Ladouceur et al. set out to resolve this contradiction by following C. elegans embryos through the 16-cell stage. The researchers noticed that chromosomes didn’t begin shrinking until after the 4-cell stage. Once they did begin to contract, the chromosomes shortened at a regular rate of about 52 nm for every µm reduction in cell diameter.
To test the effect of cell size on chromosome shrinkage, the researchers forced embryos and cells to become smaller by depleting the protein IMA-3, a component of the nuclear pore complex. Chromosomes in the tiny embryos started compacting after the 2-cell stage instead of after the 4-cell stage, a sign that cell size influences the process. Moreover, if chromosome size doesn’t track cell size, the team’s manipulation should change the rate of chromosome shrinkage. Instead, the chromosomes shortened at the same pace as in controls.
Although those findings supported the contention that chromosome length depends on cell size, they didn’t rule out a role for nuclear size. Proteins that control import of material into the nucleus affect its dimensions as well as the dimensions of the cell. The researchers found that depleting one of these proteins, RCC1, resulted in cells with disproportionately small nuclei. Cells lacking RCC1 also had chromosomes that were disproportionately small, bolstering the notion that nucleus size also helps determine chromosome size.
Chromosomes in embryos lacking RCC1 were extra compact. Since RCC1 binds to chromatin, it could be directly controlling chromosome size. But it could also exert an indirect effect because it helps set up the Ran GTP gradient that powers import and export of cargoes through nuclear pores. To test these possibilities, the scientists depleted other proteins that help establish this gradient. Eliminating one of them, RAN-4 (NTF2), produced abnormally short chromosomes.

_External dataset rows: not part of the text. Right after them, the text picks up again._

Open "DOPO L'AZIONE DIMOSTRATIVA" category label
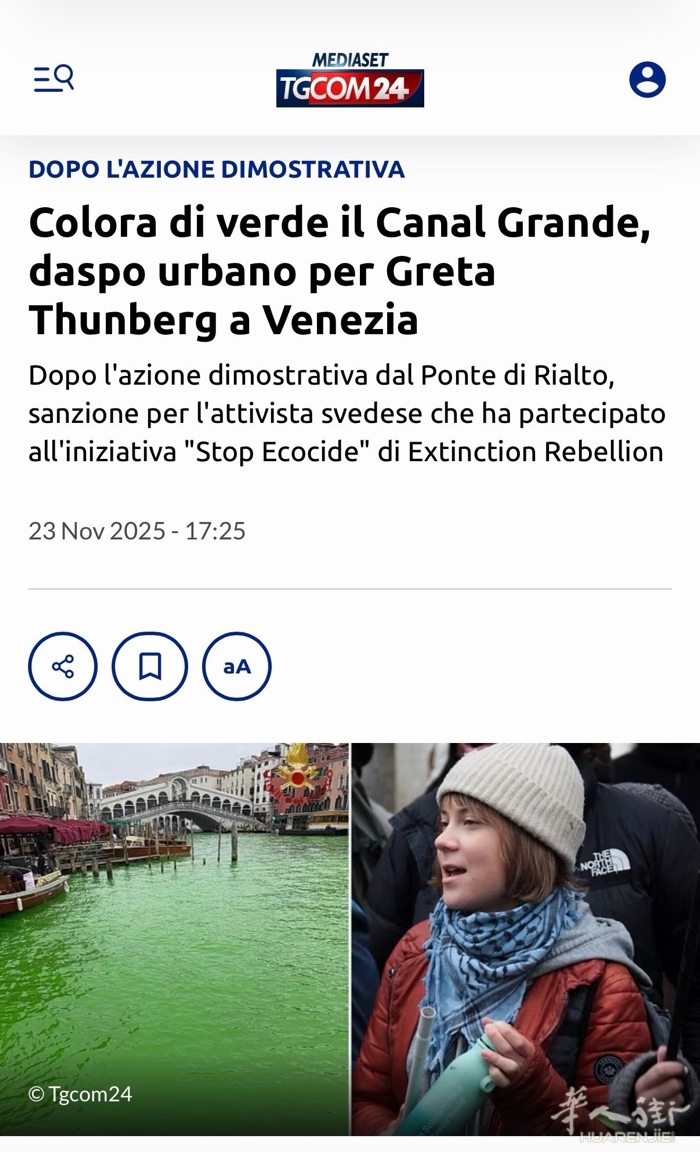Image resolution: width=700 pixels, height=1152 pixels. (217, 169)
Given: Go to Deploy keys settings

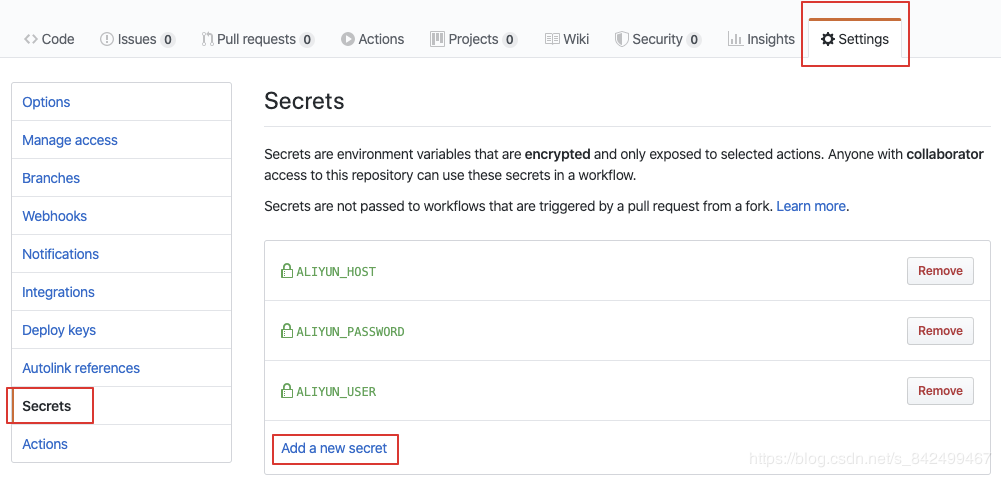Looking at the screenshot, I should point(59,330).
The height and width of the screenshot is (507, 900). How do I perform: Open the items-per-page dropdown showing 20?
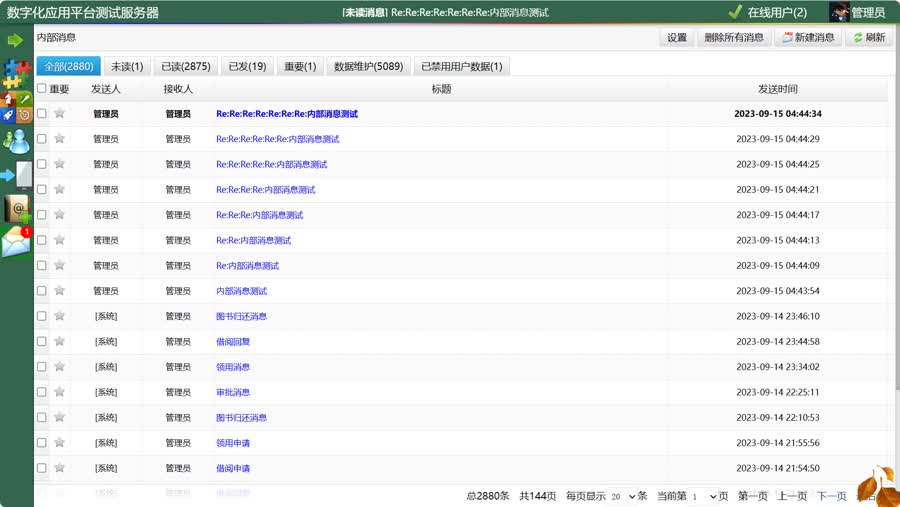point(623,496)
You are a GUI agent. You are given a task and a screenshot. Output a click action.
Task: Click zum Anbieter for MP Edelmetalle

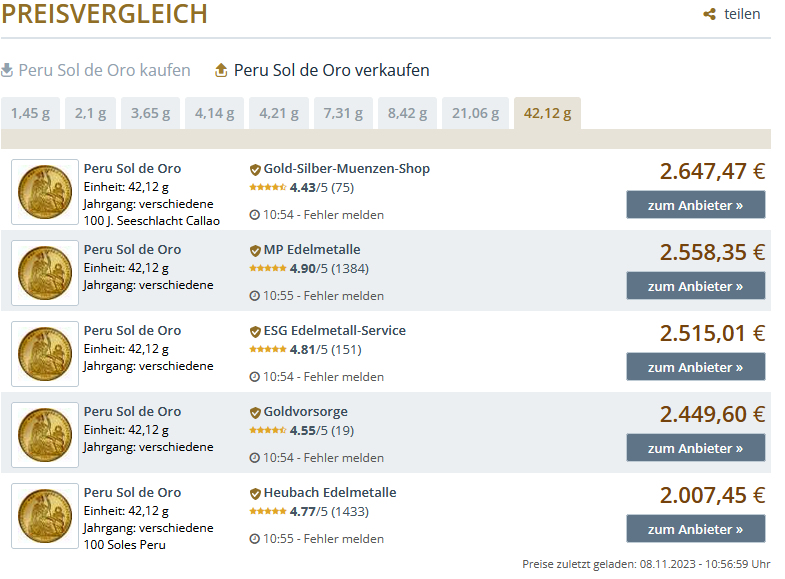pos(695,286)
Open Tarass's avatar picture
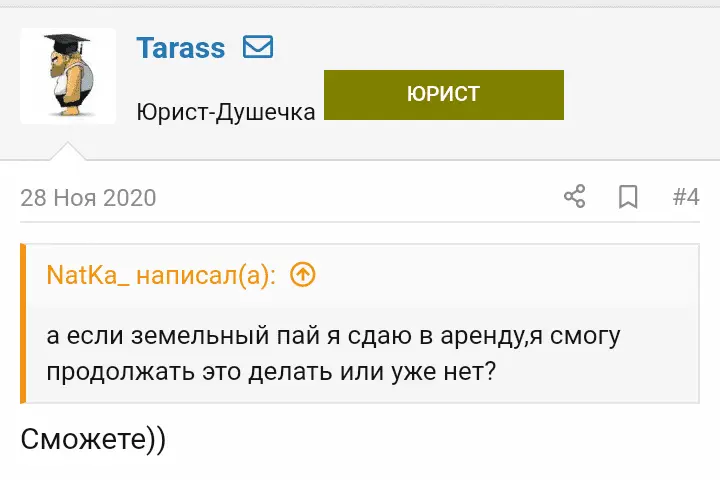Image resolution: width=720 pixels, height=480 pixels. pyautogui.click(x=68, y=76)
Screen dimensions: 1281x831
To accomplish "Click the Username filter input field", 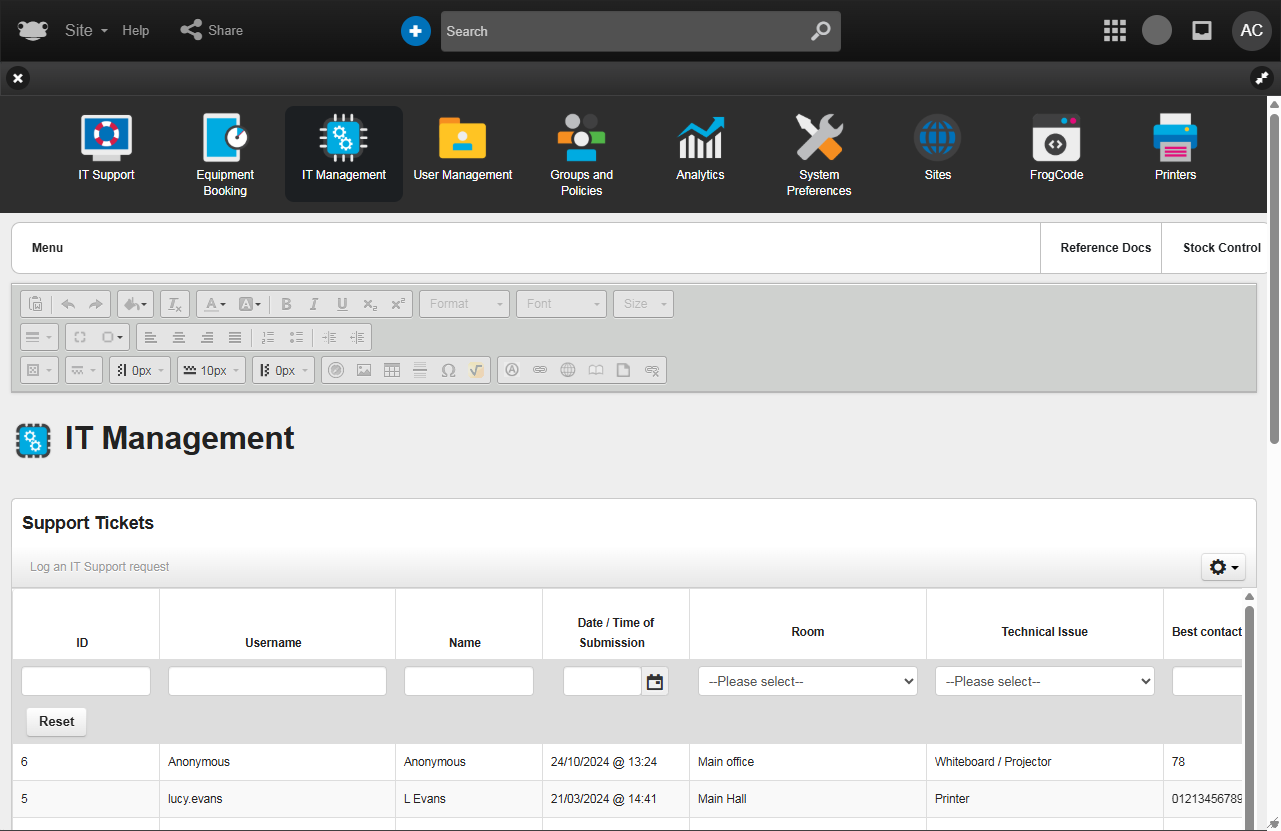I will pyautogui.click(x=277, y=682).
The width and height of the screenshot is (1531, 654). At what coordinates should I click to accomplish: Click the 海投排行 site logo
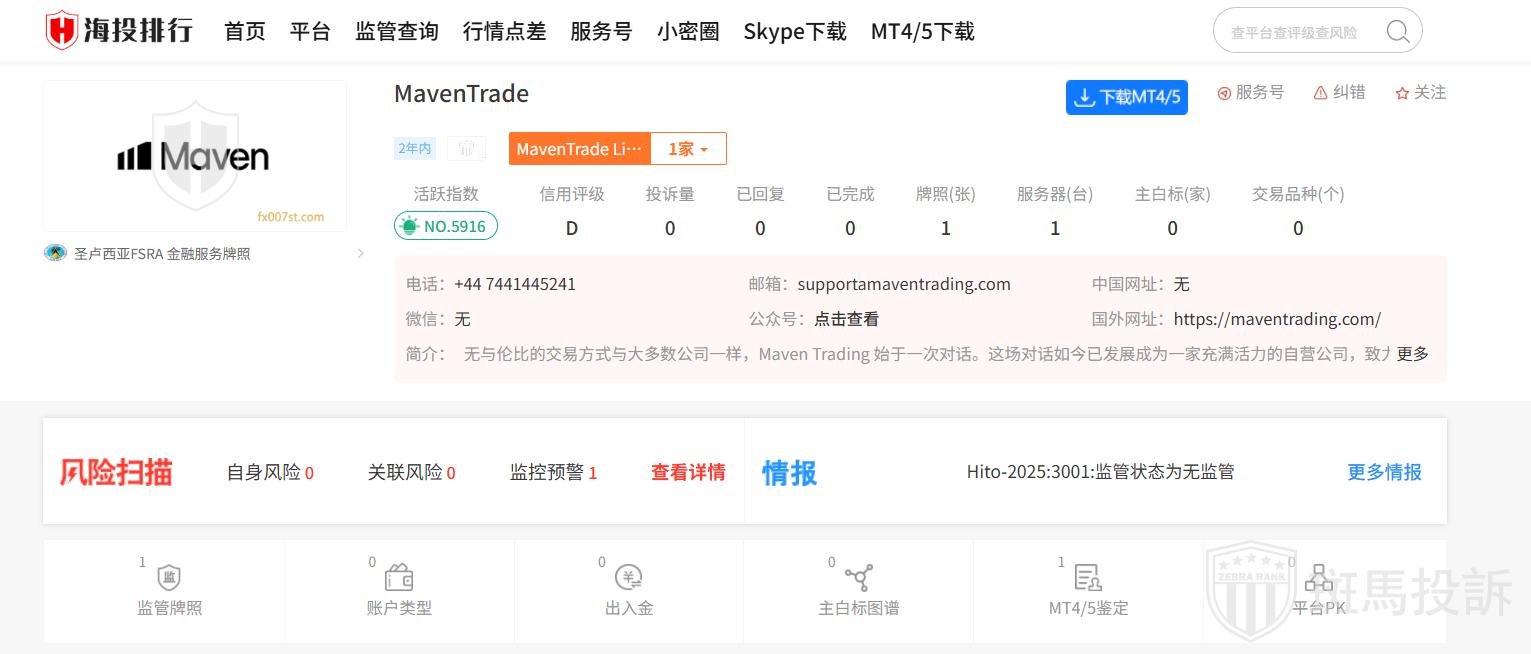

“What we’ve done is to show experimentally that chromosomes respond to cell size, and they also respond to nuclear size,” says senior author Paul Maddox. Researchers still need to determine how both variables influence chromosome length, but the mechanism requires movement of material through the nuclear pores. One possible explanation, the authors suggest, is that the embryo starts out with a large amount of a protein that inhibits compaction of chromosomes. With every division, each cell in the embryo carries less and less of the inhibitor, allowing its chromosomes to scrunch tighter and tighter. This hypothesis also explains why disturbing the Ran GTP gradient leads to shorter chromosomes, because less of the inhibitor would be able to enter the nucleus.